Em Pelotas, algo surpreendente aconteceu: os vereadores deixaram o debate acirrado de lado e conversaram sobre um tema que há semanas vinha aflorando os ânimos e resultou até em injúria racial. Diante do diálogo, chegaram a um acordo dentro da discussão sobre os recursos para a causa animal. É espantoso, não é mesmo? Quem diria que quando há civilidade e os temas são encarados de frente, com seriedade e sem populismo de rede social, as coisas avançam. Ironias à parte, isso é, acima de tudo, um grande recado do poder da diplomacia no trato das questões públicas.

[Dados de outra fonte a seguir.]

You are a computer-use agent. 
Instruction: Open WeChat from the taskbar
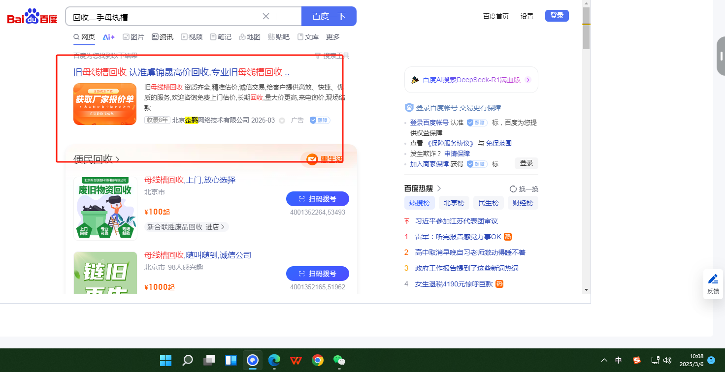pos(339,360)
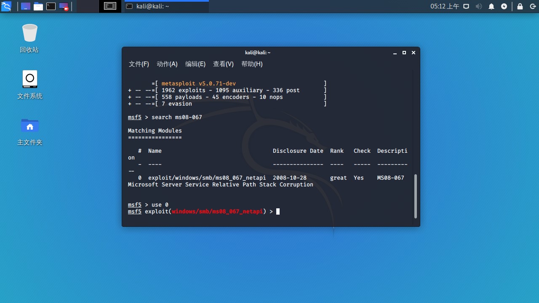Click the terminal vertical scrollbar handle

pyautogui.click(x=416, y=197)
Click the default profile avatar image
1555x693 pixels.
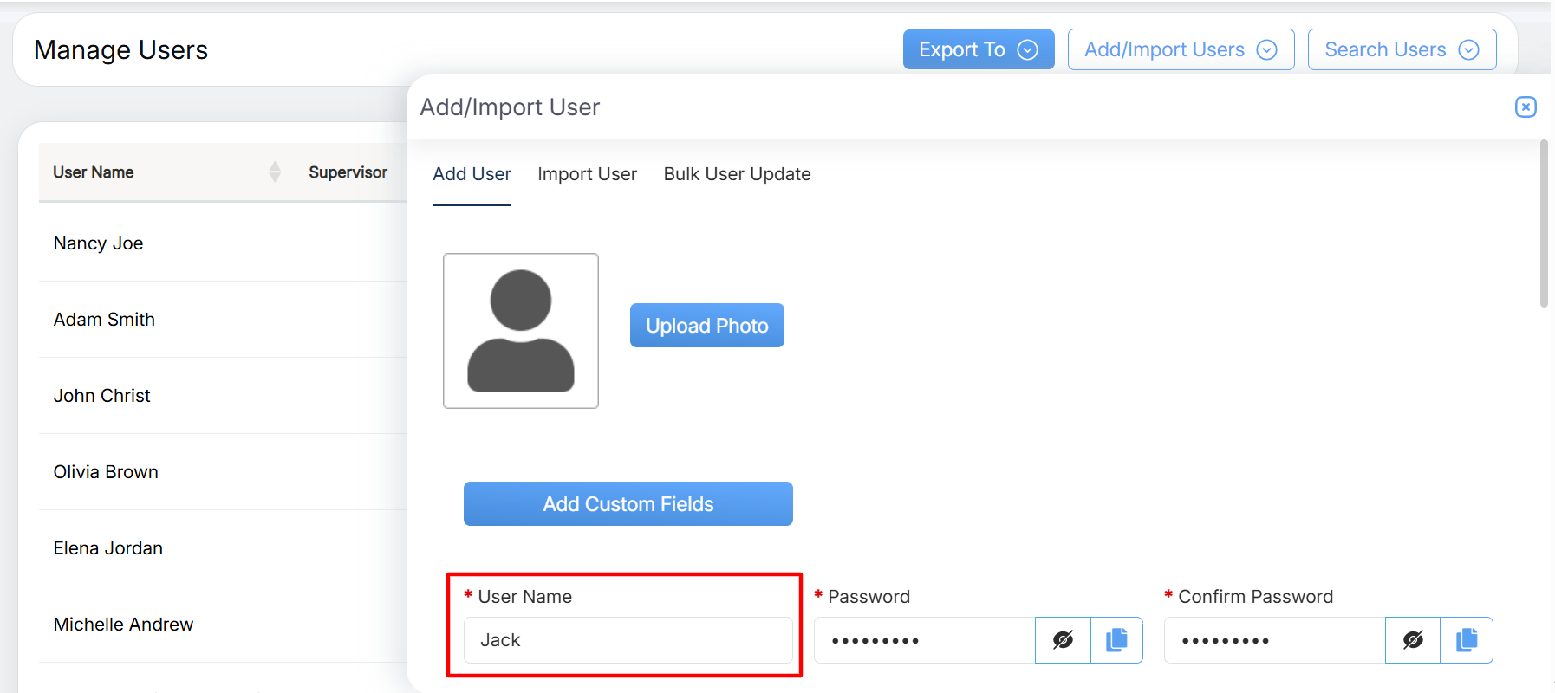(x=521, y=331)
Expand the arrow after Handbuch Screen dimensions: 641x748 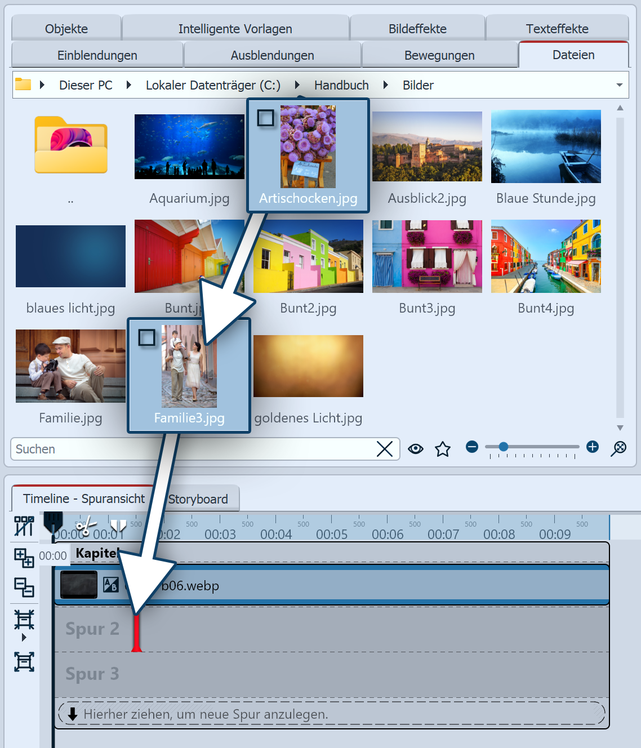tap(386, 85)
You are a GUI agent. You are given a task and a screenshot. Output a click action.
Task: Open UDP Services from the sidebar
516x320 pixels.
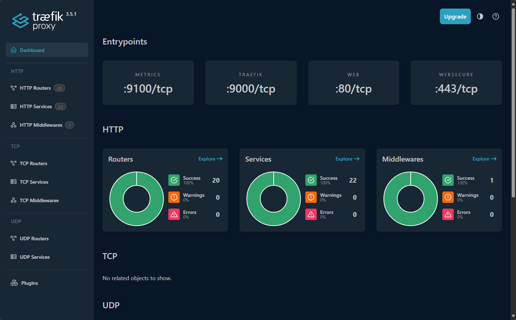(x=35, y=257)
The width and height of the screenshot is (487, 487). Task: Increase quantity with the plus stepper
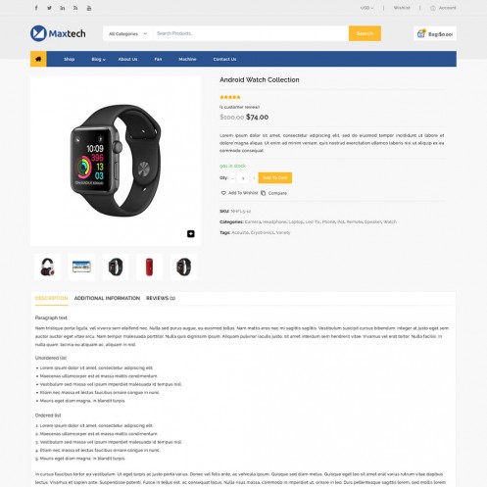254,178
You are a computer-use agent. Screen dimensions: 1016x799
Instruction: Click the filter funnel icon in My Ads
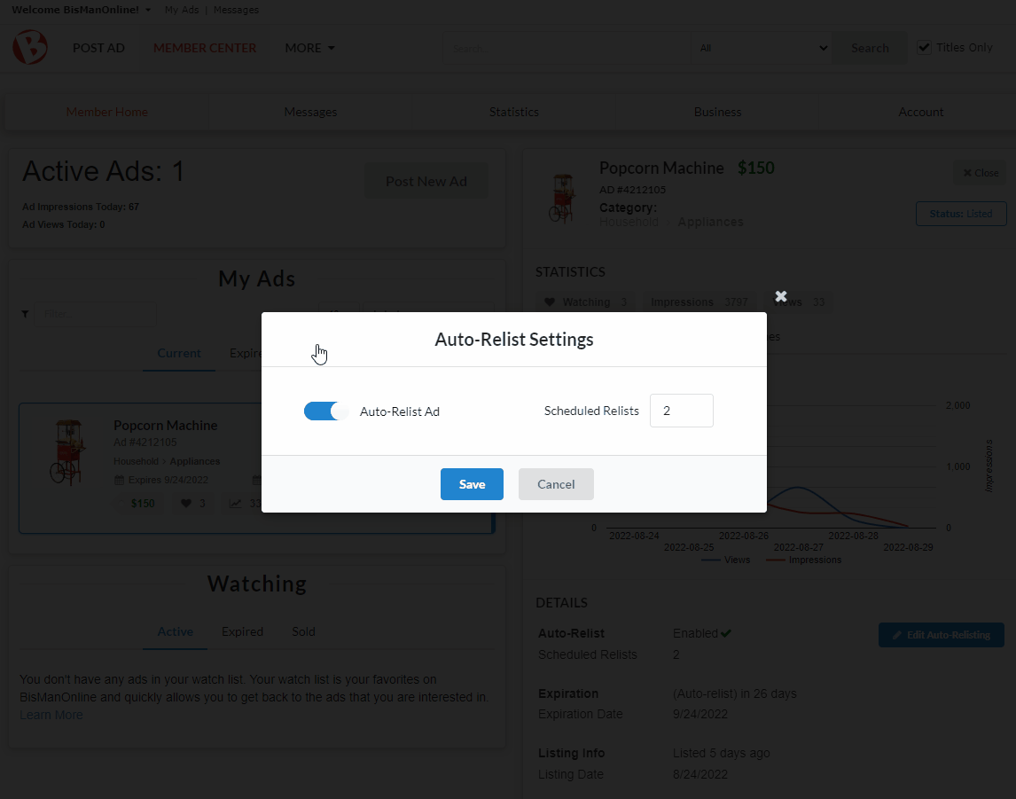25,313
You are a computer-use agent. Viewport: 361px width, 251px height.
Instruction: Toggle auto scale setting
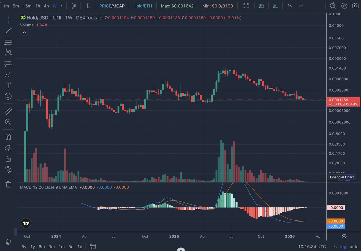[x=354, y=246]
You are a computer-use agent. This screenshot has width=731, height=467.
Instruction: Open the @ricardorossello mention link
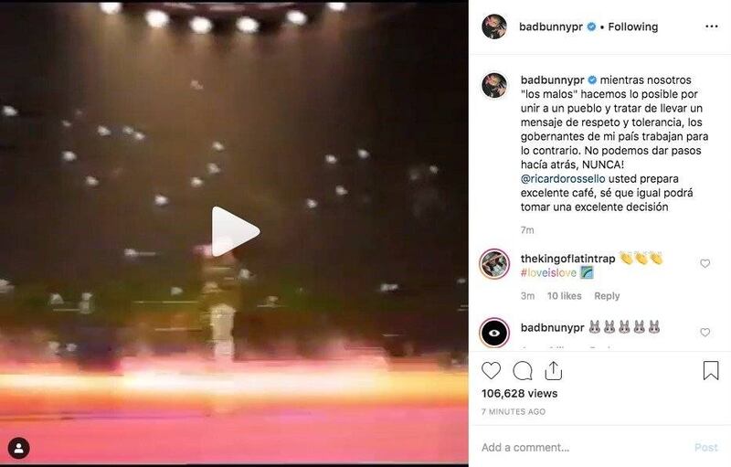(x=563, y=178)
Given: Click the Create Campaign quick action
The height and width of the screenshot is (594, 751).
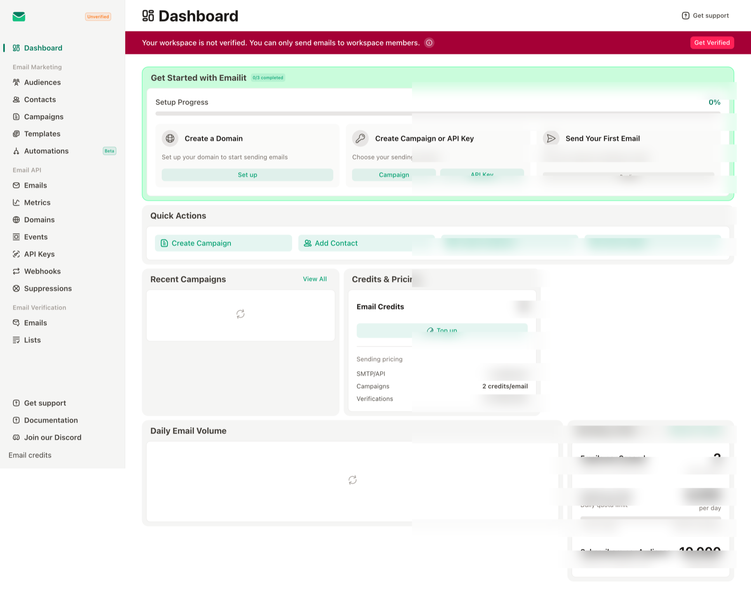Looking at the screenshot, I should tap(223, 243).
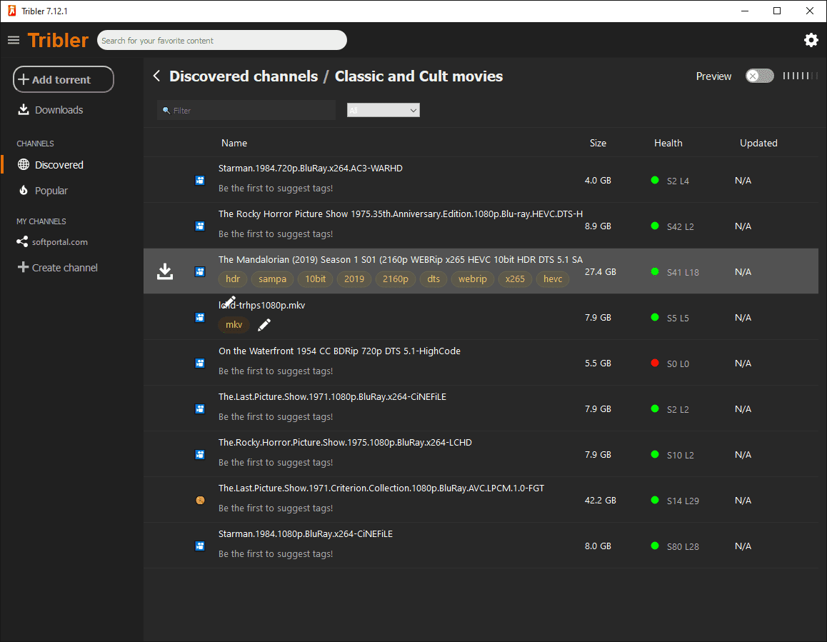Open the hamburger menu
The image size is (827, 642).
point(14,40)
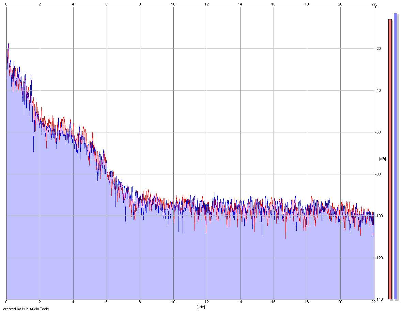The width and height of the screenshot is (402, 313).
Task: Click the -140 dB scale label
Action: (379, 299)
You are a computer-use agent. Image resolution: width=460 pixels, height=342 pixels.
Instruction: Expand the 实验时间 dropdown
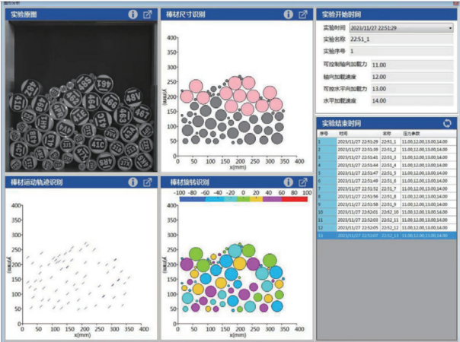pyautogui.click(x=450, y=28)
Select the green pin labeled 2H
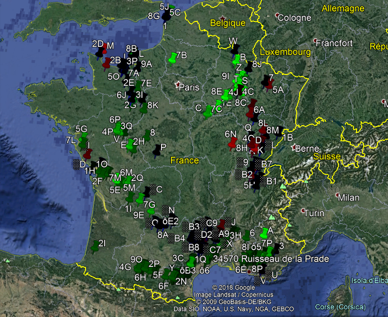Image resolution: width=388 pixels, height=317 pixels. [131, 146]
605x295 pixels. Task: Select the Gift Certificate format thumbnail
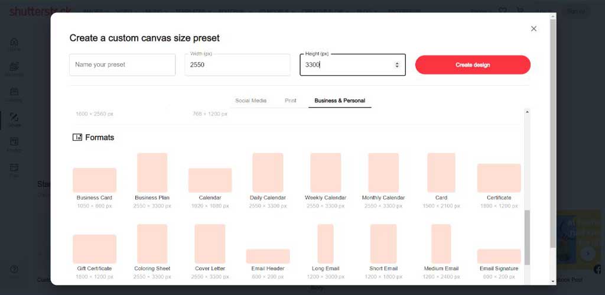tap(95, 249)
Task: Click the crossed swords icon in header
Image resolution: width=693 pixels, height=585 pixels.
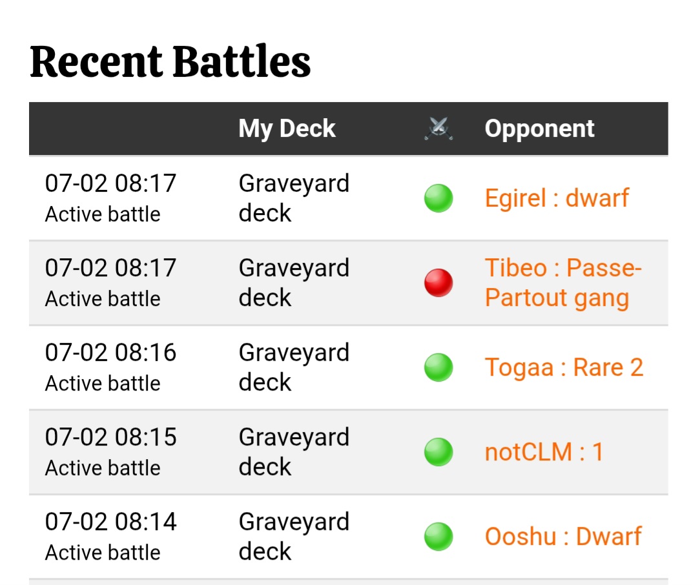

Estamos em um momento global fascinante no Brasil, em que acompanhamos de perto todas as discussões da COP30, em Belém, e o trabalho incansável dos negociadores que discutem os termos para tentar chegar a acordos que visam frear os impactos das mudanças climáticas no mundo. São duas semanas em que, basicamente, as pessoas conversam, conversam, conversam e conversam até tentar chegar a um denominador comum. Pode ser que cheguem, pode ser que não se avance tanto. Mas as coisas são feitas assim.
Estamos há mais de uma década em uma espiral crescente de um populismo de internet em que o nós contra eles tornou-se o grande norteador de todas as discussões e os debates são acalorados sobre basicamente tudo. Dentro desse cenário, os extremos se sobressaem e vemos uma sociedade que se divide em quase tudo. De quebra, colhemos prejuízo coletivo, como no negacionismo climático e das vacinas, na falta de entendimento básico sobre temas pertinentes e na dificuldade de avanço em qualquer pauta. Para muitos, mais vale um discurso que prega divisão em um tom inflamado e que engaja em um reel ou em um story do que uma conversa que gera resultados.
Esse cenário reforça a necessidade da serenidade, da diplomacia e do respeito no próprio trato humano. Deve partir também – e talvez principalmente – dos políticos a mudança de tom. Muitos sequer são assim em sua essência, mas veem na necessidade do engajamento uma tentativa de sobreviver. Mudar essa lógica não é fácil, mas temos exemplos claros de que o diálogo é a arma para solução de conflitos e avaço em temas fundamentais. O ataque raramente nos leva a algum resultado realmente útil.